交叉熵方法(CEM)优化

liang @ 2024年04月07日

CEM(Cross-Entropy Method)是一种优化算法,通常用于解决连续优化问题。它的基本思想是通过迭代地生成随机样本,并根据样本在目标函数上的表现来更新参数,以找到最优解。下面是一个具体的例子,展示如何使用CEM算法来解决一个简单的连续优化问题。

实例

假设我们要最小化函数 f(x) = x^2 + 2x + 1,其中 x 是实数。我们想找到使函数 f(x) 取得最小值的 x 值。

import numpy as np

# 定义目标函数
def f(x):
    return x**2 + 2*x + 1

# 定义CEM算法的参数
num_samples = 100   # 每次迭代生成的样本数量
elite_frac = 0.2    # 每次迭代保留下来的精英个数的比例前20%
learning_rate = 0.1 # 每次迭代的学习率

# 定义初始解集
mean = 0.0
std = 1.0
solutions = np.random.normal(mean, std, num_samples)

# 接下来,我们执行CEM算法的迭代过程。
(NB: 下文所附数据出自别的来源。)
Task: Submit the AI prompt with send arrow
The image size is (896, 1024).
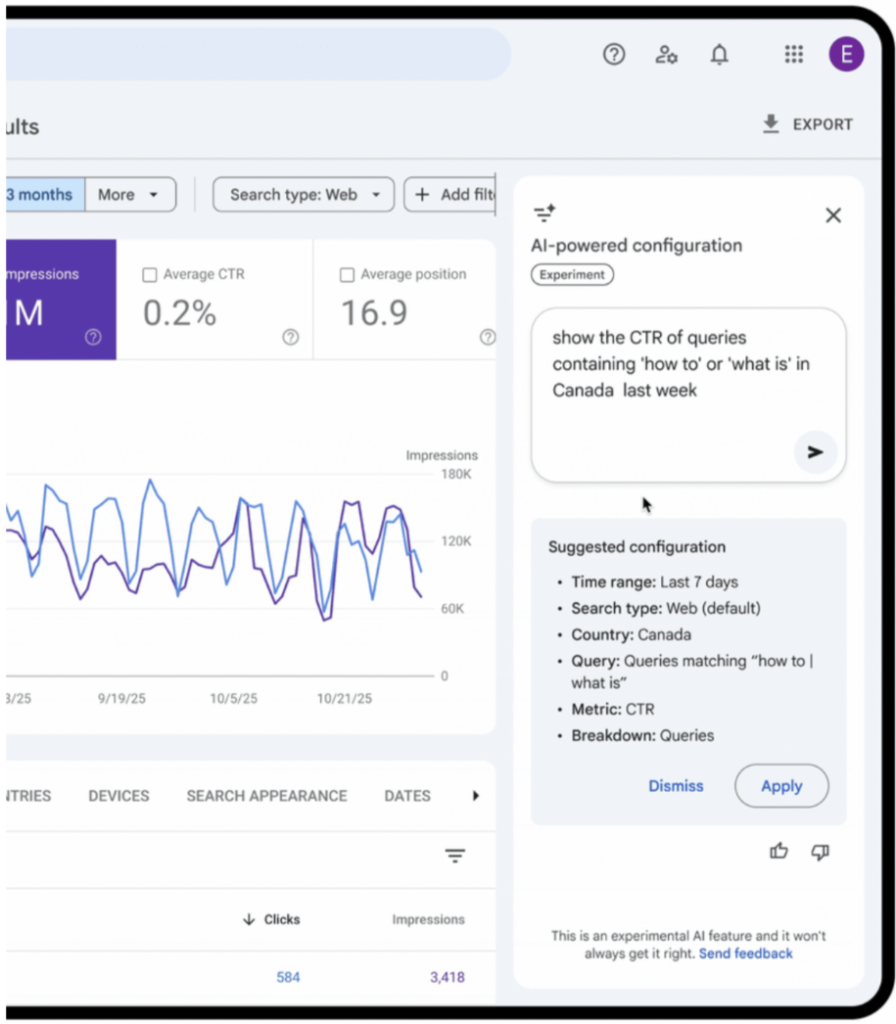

在每次迭代中,我们生成样本,
# 计算他们在目标函数上的表现,选择表现最好的一部分样本,并使用他
# 们来更新解集的均值和标准差
num_iterations = 10 # 迭代次数

for i in range(num_iterations):
    # 生成样本
    samples = np.random.normal(mean, std, num_samples)
    
    # 计算样本在目标函数上的表现
    scores = f(samples)

    # 选择表现最好的一部分样本
    elite_size = int(num_samples * elite_frac)
    elite_indices = np.argsort(scores)[:elite_size]
    elite_samples = samples[elite_indices]

    # 更新解集的均值和标准差
    mean = np.mean(elite_samples)
    std = np.std(elite_samples)

    # 打印当前的均值和标准差
    print(f"Iteration {i+1}: Mean = {mean:.4f}, Std = {std:.4f}")

    # 输出迭代结果
    best_sample = elite_samples[0]
    best_score = f(best_sample)

    print(f"Best sample after iteration {i+1}: x = {best_sample:.4f}, f(x) = {best_score:.4f}")

    # print(elite_samples)

运行结果:

Iteration 1: Mean = -1.0185, Std = 0.1761
Best sample after iteration 1: x = -1.0124, f(x) = 0.0002
Iteration 2: Mean = -0.9993, Std = 0.0225
Best sample after iteration 2: x = -1.0004, f(x) = 0.0000
Iteration 3: Mean = -0.9999, Std = 0.0044
Best sample after iteration 3: x = -0.9999, f(x) = 0.0000
Iteration 4: Mean = -1.0000, Std = 0.0011
Best sample after iteration 4: x = -1.0000, f(x) = 0.0000
Iteration 5: Mean = -1.0000, Std = 0.0001
Best sample after iteration 5: x = -1.0000, f(x) = 0.0000
Iteration 6: Mean = -1.0000, Std = 0.0000
Best sample after iteration 6: x = -1.0000, f(x) = 0.0000
Iteration 7: Mean = -1.0000, Std = 0.0000
Best sample after iteration 7: x = -1.0000, f(x) = 0.0000
Iteration 8: Mean = -1.0000, Std = 0.0000
Best sample after iteration 8: x = -1.0000, f(x) = 0.0000
Iteration 9: Mean = -1.0000, Std = 0.0000
Best sample after iteration 9: x = -1.0000, f(x) = 0.0000
Iteration 10: Mean = -1.0000, Std = 0.0000
Best sample after iteration 10: x = -1.0000, f(x) = 0.0000

即:当取x=-1.0000时,f(x) = x^2 + 2x + 1有最小值0.0000